_Task instructions:_
[a] Duplicate the passage in the essay on peasant economics below from "Citizens of ancient" up to and including "and economic sense.".
[b] Go on with the essay below about peasant envy and Western prosperity, starting after its final sentence.

_Document text:_
[Start of section]

Friday, December 31, 2010

How accurate

A Nation of Peasants?
The U.S. has returned to deriding “trickle-down” economics.

Traditional peasant societies believe in only a limited amount of good. The more your neighbor earns, the less someone else gets. Profits are seen as a sort of theft; they must be either hidden or redistributed. Envy, rather than admiration of success, reigns.

In contrast, Western civilization began with a very different, ancient Greek idea of an autonomous citizen, not an indentured serf or subsistence peasant. The small, independent landowner — if he was left to his own talents, and if his success was protected by, and from, government — would create new sources of wealth for everyone. The resulting greater bounty for the poor soon trumped their old jealousy of the better-off.

Citizens of ancient Greece and Italy soon proved more prosperous and free than either the tribal folk to the north and west or the imperial subjects to the south and east. The success of later Western civilization in general, and America in particular, is a testament to this legacy of the freedom of the individual in the widest political and economic sense.

We seem to be forgetting that lately — though Mao Zedong’s redistributive failures in China, or present-day bankrupt Greece, should warn us about what happens when government tries to enforce an equality of result rather than equality of opportunity.

[End of section]

_Entries shown:_

[Start of section]

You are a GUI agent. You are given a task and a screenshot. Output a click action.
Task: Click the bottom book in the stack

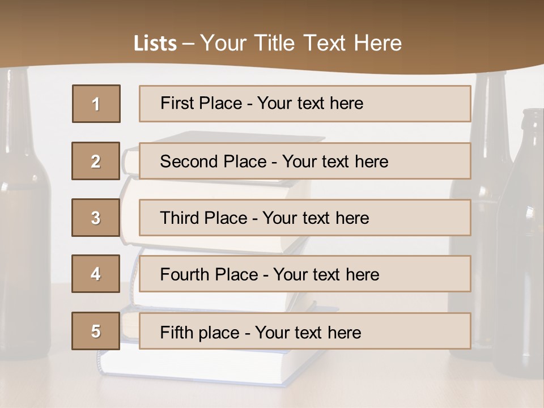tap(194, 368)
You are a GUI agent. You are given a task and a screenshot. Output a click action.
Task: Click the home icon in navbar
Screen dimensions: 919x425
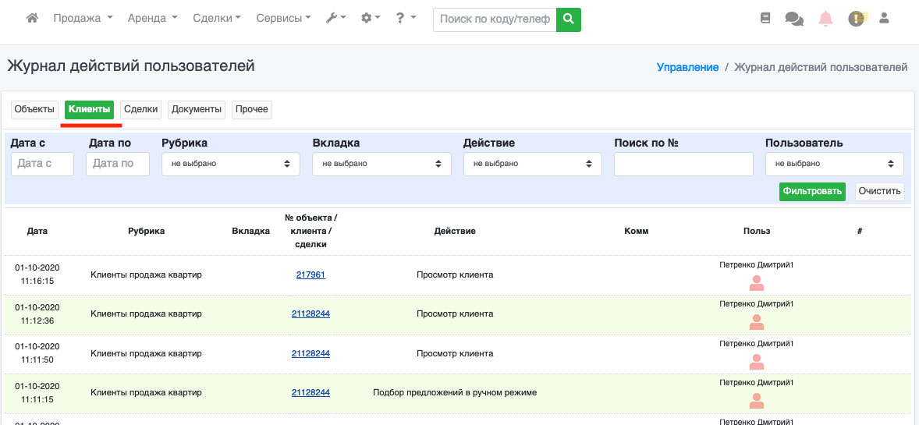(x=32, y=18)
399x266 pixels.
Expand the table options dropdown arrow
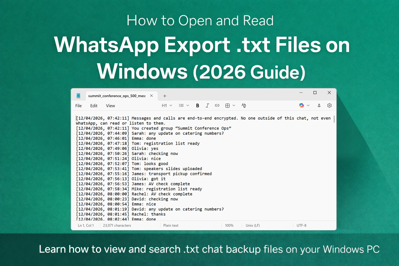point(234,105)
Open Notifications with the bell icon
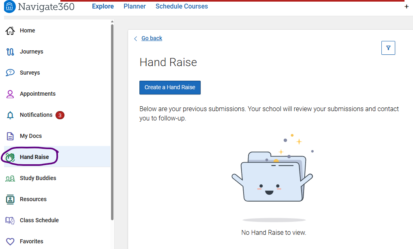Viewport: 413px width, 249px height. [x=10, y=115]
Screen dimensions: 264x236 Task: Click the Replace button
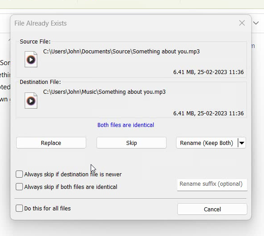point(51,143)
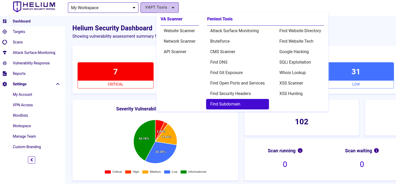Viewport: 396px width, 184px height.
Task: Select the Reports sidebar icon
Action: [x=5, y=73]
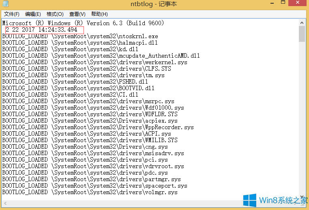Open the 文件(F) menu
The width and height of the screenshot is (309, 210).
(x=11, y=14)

[End of section]
[Start of section]

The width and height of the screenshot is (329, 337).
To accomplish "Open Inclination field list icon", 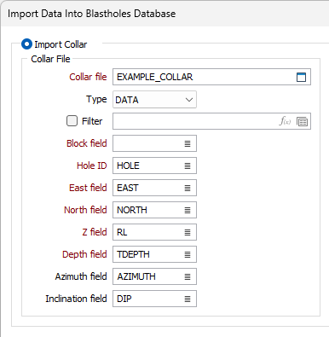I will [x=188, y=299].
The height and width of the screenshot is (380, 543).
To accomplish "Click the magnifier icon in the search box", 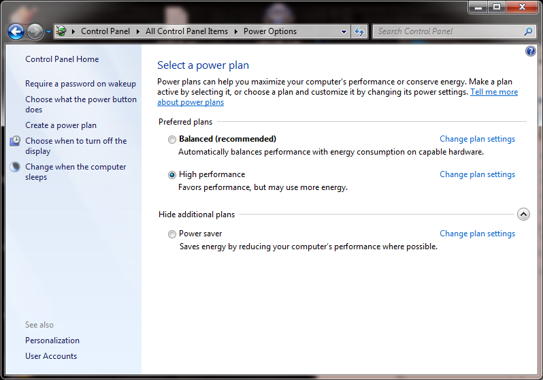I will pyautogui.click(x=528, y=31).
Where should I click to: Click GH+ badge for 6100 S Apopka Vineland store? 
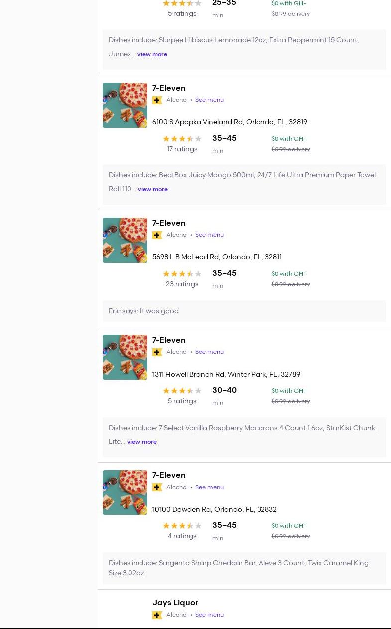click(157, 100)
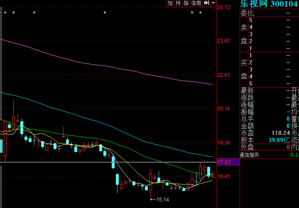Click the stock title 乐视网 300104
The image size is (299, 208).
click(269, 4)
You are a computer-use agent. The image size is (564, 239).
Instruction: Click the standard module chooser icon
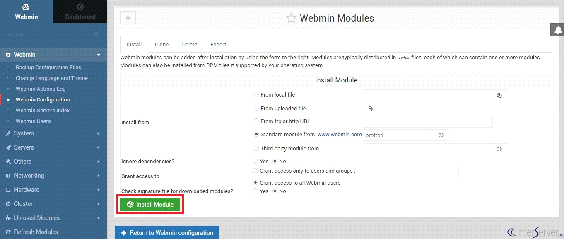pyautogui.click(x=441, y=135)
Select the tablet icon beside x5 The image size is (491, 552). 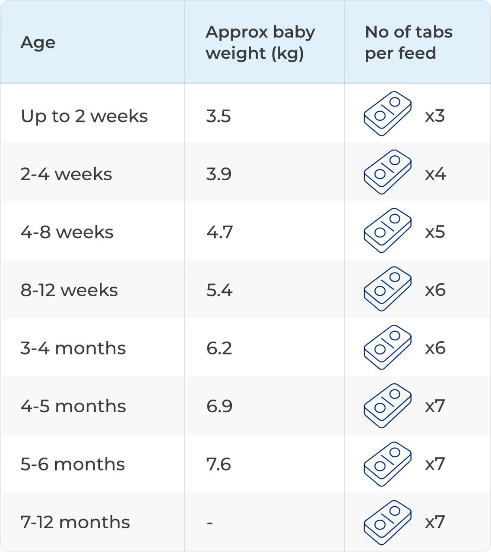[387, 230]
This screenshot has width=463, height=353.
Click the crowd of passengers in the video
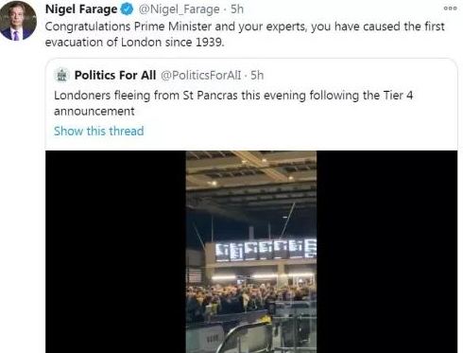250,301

[End of section]

_Your responses:_
[a]
Citizens of ancient Greece and Italy soon proved more prosperous and free than either the tribal folk to the north and west or the imperial subjects to the south and east. The success of later Western civilization in general, and America in particular, is a testament to this legacy of the freedom of the individual in the widest political and economic sense.

[b]
Even after the failure of statism at the end of the Cold War, the disasters of socialism in Venezuela and Cuba, and the recent financial meltdowns in the European Union, America is returning to a peasant mentality of a limited good that redistributes wealth rather than creates it. Candidate Obama’s “spread the wealth” slip to Joe the Plumber simply was upgraded to President Obama’s “I do think at a certain point you’ve made enough money.”

The more his administration castigates insurers, businesses, and doctors; raises taxes on the upper income brackets; and imposes additional regulations, the more those who create wealth are deciding to sit out, neither hiring nor lending. The result is that traditional self-interested profit-makers are locking up trillions of dollars in unspent cash rather than using it to take risks, since they will likely either lose money due to new red tape or see much of their profit confiscated through higher taxes.

No wonder that in such a climate of fear and suspicion, unemployment remains near 10 percent. Deficits chronically exceed $1 trillion per annum. And now the poverty rate has hit a historic high. We are all getting poorer in hopes that a few won’t get richer.

The public is seldom told that 1 percent of taxpayers already pay 40 percent of the income taxes collected, while 40 percent of income earners are exempt from federal income tax — or that present entitlements like Medicare and Social Security are financially unsustainable. Instead, they hear more often that those who manage to make above $250,000 per year have obligations to the rest of us to give back about 60 percent of what they earn in higher health-care and income taxes — together with payroll and rising state income taxes, and along with increased capital-gains and inheritance taxes.

That limited-good mindset expects that businesses will agree that they now make enough money and so have no need to pursue any more profits at the expense of others. Therefore, they will gladly still hire the unemployed and buy new equipment — as they pay higher health-care or income taxes to a government that knows far better how to redistribute their income to the more needy or deserving.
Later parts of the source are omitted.